A implantação da indústria automobilística no Brasil, a partir de 1919, com a instalação da Ford e, em 1925, com o início de operações da GM atraía para o nosso país fornecedores de pneus, baterias, combustíveis e outros insumos, produtos que nos Estados Unidos eram anunciados em grandes painéis de estradas, os chamados billboards. No Brasil a mídia exterior ainda era restrita ao mobiliário urbano (relógios, bancos de praças e abrigos de árvores), painéis em bondes e placas de metro nos prédios públicos, um ou outro letreiro pintado na fachada ou teto dos teatros ou nos andaimes dos primeiros prédios erguidos no Rio de Janeiro e, em particular, em São Paulo.

Em 1926 a GM implanta um escritório de propaganda, divisão especializada, de início, chefiado por Lucílio Ancona Lopez, que estimula seu irmão Libero a fundar uma empresa focada em painéis de estradas.

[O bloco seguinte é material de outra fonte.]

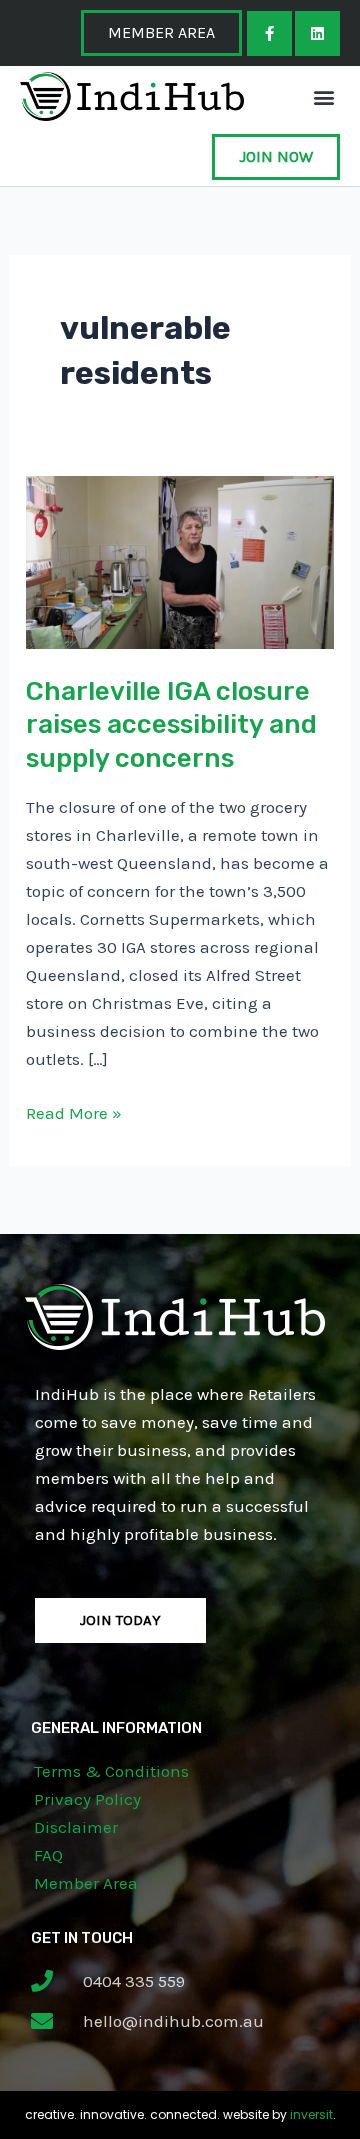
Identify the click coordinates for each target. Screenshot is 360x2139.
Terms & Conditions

Surge assim a Companhia Americana de Anúncios em Estradas de Rodagem (AER), sociedade de Libero Ancona Lopez com Augusto e Vicente Macedo. Nesse mesmo ano a empresa instala um cartaz da Dunlop, pintado a duco, no acostamento da rodovia Presidente Dutra. Não era um grande painel ainda; outros de maior porte seriam instalados em 1928/1929 por iniciativa de mr. Borger, um americano que viera ao Brasil para chefiar o departamento de mídia exterior da GM.

Mas é em 1937 que efetivamente surgem os megapainéis de estradas, o primeiro deles instalado pela AER para o cliente MobilOil. Representava uma lata de óleo tridimensional com 25 metros de altura por 10 de largura. Alguns anos depois, Francisco Nicola Pesce, desenhista da revista Propaganda no tempo em que Fritz Lessin era diretor de arte (1961), projetava um painel em relevo dos rádios Assunção, instalado na rodovia Anchieta, e o superpainel em três dimensões, o maior da América Latina, dos pneus Firestone, instalado na Dutra, próximo a Jacareí, painel esse que podia ser observado a 5 quilômetros de distância. Dizia-se na época que tinha um volume semelhante ao de três ônibus, um em cima do outro, se isso fosse possível.

Com a entrada no mercado da Karvas (1945) e da Propag (1954), exibidoras de painéis em estradas, novos engenhos de grande formato podem ser apreciados. Destaques para os painéis da Dunlop, que imitavam a traseira de um caminhão, e para os das pratas Wolff , na Dutra. O céu era literalmente o limite. A Karvas, por exemplo, instalava no alto de um morro da rodovia Rio-Petrópolis um painel da Arno com 600 metros quadrados, um gigante que de longe sinalizava aos motoristas a proximidade do município. Em outras estradas surgem megapainéis da Goodyear, Fisk, Royal, Esso, Ford, entre outros, exibidos mediante contrato de dois anos, pela sua grande dimensão. Eram sujeitos ao impacto de “ventos e tempestades” ou ao assédio de populares, que “os derrubavam para construir casebres”, segundo conta Altino João de Barros, memória viva da mídia no Brasil.

O mesmo Altino nos informa que por essas e outras a sua agência (McCann Erickson) fiscalizava as estradas pelo menos duas vezes ao ano. “Viajava vários dias, dormia em lugares sem nenhum conforto. Nosso jantar era ´omelete a cavalo` depois de um banho de cuia para tirar a poeira ou a lama do corpo.” Checking de mídia braçal, como se vê, mas que valia a pena, afinal era a mídia por excelência de alguns anunciantes que apostavam no institucional de marca e no impacto de grandes anúncios no acostamento das estradas.